# Task description
From the records below, print exactly the lines starting at the one containing "Preços (534, 2235)" and ending at the one containing "Next (332, 931)", ends included, and nothing else.

# Task data
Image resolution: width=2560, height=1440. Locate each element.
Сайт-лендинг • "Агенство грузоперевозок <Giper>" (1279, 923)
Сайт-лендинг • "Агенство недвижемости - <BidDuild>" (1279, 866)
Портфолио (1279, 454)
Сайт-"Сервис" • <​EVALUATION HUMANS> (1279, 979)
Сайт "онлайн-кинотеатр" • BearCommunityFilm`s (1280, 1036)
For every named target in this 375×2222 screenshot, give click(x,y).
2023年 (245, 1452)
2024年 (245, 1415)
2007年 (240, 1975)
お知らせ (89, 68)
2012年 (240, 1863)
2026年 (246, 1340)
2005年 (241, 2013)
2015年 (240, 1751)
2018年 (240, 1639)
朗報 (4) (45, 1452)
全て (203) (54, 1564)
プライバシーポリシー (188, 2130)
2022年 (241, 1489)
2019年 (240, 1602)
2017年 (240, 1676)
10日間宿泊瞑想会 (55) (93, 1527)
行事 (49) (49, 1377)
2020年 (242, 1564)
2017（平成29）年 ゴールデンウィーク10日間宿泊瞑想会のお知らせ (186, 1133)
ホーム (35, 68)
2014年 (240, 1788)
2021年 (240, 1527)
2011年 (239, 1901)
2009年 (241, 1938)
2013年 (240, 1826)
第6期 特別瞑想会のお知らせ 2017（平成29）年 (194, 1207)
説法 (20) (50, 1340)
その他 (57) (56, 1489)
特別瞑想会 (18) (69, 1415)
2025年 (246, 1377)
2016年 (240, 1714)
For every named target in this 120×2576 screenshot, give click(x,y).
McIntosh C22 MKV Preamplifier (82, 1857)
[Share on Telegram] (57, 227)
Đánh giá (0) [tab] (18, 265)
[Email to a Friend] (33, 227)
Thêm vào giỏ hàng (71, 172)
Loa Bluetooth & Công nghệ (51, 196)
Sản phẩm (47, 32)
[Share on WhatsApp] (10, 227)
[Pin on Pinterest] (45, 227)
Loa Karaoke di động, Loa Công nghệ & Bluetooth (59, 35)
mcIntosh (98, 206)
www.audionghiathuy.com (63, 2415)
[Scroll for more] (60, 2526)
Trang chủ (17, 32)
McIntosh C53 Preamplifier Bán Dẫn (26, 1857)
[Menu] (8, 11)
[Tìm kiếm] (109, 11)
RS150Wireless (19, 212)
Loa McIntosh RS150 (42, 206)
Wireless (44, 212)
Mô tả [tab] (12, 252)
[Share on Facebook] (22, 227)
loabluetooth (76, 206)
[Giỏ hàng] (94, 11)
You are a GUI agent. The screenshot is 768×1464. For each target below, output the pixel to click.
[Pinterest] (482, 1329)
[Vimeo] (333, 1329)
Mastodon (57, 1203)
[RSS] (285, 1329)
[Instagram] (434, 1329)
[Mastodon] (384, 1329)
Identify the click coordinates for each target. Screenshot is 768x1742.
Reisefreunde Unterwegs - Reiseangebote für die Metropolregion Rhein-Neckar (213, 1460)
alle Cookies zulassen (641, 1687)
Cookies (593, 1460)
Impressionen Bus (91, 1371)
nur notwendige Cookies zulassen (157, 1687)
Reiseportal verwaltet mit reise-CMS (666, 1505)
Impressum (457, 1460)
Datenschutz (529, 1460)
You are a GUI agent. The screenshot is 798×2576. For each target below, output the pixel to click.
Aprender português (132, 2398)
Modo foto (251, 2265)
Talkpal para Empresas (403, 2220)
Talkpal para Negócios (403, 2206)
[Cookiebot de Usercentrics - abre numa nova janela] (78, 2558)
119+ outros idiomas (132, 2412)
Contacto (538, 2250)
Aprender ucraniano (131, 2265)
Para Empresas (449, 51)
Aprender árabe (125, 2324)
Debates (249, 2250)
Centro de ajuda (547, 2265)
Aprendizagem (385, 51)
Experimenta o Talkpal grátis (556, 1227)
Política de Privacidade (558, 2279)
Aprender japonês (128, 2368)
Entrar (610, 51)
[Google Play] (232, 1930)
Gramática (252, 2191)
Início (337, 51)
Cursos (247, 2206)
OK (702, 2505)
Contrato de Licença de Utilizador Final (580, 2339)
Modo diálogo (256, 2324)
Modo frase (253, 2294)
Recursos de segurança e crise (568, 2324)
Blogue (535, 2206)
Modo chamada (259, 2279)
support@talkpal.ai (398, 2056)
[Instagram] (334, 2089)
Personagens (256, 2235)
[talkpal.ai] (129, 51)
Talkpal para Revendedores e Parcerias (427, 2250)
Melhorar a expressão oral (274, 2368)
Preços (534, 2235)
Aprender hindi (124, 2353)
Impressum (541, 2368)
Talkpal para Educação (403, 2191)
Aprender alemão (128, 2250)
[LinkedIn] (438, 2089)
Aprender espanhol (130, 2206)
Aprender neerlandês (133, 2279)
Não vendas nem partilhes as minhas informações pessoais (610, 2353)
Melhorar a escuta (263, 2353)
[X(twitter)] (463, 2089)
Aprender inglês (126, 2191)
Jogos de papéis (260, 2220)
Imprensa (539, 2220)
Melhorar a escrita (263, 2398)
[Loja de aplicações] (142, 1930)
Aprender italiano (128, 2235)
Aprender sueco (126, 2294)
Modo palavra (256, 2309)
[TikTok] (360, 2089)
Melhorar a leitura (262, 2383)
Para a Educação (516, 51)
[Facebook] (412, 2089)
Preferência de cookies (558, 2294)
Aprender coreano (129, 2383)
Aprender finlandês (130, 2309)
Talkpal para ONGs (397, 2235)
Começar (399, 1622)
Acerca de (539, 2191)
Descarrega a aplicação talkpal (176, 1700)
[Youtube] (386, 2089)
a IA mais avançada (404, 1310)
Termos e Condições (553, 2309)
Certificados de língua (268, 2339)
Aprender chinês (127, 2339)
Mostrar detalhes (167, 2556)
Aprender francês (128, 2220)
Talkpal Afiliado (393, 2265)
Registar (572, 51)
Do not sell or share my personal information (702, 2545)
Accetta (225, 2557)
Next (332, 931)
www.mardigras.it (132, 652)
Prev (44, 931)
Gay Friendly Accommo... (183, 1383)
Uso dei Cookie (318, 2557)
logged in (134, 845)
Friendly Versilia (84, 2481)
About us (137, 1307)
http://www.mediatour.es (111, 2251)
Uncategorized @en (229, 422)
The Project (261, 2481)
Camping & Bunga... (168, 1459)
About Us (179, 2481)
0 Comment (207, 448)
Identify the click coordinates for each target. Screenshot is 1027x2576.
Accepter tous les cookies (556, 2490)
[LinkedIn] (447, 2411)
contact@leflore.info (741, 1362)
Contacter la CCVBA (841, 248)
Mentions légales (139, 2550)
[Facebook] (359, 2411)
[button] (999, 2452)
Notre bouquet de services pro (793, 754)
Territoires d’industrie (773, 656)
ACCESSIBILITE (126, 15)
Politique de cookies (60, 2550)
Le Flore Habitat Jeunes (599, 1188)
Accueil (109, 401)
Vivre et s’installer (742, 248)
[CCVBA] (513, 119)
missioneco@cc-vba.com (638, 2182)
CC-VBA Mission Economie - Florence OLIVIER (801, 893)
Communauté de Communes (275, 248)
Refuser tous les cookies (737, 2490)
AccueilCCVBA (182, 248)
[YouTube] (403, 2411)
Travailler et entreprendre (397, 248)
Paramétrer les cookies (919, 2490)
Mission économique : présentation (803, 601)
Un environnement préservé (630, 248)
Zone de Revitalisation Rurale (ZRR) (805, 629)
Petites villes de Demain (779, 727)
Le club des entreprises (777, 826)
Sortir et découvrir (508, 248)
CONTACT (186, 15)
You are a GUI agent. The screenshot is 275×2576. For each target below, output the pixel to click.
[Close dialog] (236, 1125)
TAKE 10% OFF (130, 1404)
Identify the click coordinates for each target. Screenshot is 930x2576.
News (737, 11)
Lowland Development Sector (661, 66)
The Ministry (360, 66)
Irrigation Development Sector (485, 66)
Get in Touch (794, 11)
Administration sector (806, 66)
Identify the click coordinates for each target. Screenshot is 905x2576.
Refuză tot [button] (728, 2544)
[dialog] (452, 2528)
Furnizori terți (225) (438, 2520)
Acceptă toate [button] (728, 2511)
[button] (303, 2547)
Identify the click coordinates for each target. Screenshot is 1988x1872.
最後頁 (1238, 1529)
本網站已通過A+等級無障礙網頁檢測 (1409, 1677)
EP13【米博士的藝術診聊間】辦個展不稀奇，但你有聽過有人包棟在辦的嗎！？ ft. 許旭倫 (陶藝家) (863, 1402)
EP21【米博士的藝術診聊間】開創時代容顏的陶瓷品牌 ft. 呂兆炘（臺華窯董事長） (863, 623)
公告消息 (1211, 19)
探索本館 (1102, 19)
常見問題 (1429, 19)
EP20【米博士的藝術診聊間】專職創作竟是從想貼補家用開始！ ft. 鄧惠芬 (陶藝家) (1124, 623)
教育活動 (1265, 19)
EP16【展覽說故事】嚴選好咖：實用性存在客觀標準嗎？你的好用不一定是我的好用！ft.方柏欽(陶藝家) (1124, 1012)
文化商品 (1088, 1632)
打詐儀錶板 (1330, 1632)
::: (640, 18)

# Task output
Preços (534, 2235)
Aprender hindi (124, 2353)
Impressum (541, 2368)
Talkpal para Educação (403, 2191)
Aprender alemão (128, 2250)
[LinkedIn] (438, 2089)
Aprender espanhol (130, 2206)
Aprender neerlandês (133, 2279)
Não vendas nem partilhes as minhas informações pessoais (610, 2353)
Melhorar a escuta (263, 2353)
[X(twitter)] (463, 2089)
Aprender inglês (126, 2191)
Jogos de papéis (260, 2220)
Imprensa (539, 2220)
Melhorar a escrita (263, 2398)
[Loja de aplicações] (142, 1930)
Aprender italiano (128, 2235)
Aprender sueco (126, 2294)
Modo palavra (256, 2309)
[TikTok] (360, 2089)
Melhorar a leitura (262, 2383)
Para a Educação (516, 51)
[Facebook] (412, 2089)
Preferência de cookies (558, 2294)
Aprender coreano (129, 2383)
Aprender finlandês (130, 2309)
Talkpal para ONGs (397, 2235)
Começar (399, 1622)
Acerca de (539, 2191)
Descarrega a aplicação talkpal (176, 1700)
[Youtube] (386, 2089)
a IA mais avançada (404, 1310)
Termos e Condições (553, 2309)
Certificados de língua (268, 2339)
Aprender chinês (127, 2339)
Mostrar detalhes (167, 2556)
Aprender francês (128, 2220)
Talkpal Afiliado (393, 2265)
Registar (572, 51)
Do not sell or share my personal information (702, 2545)
Accetta (225, 2557)
Next (332, 931)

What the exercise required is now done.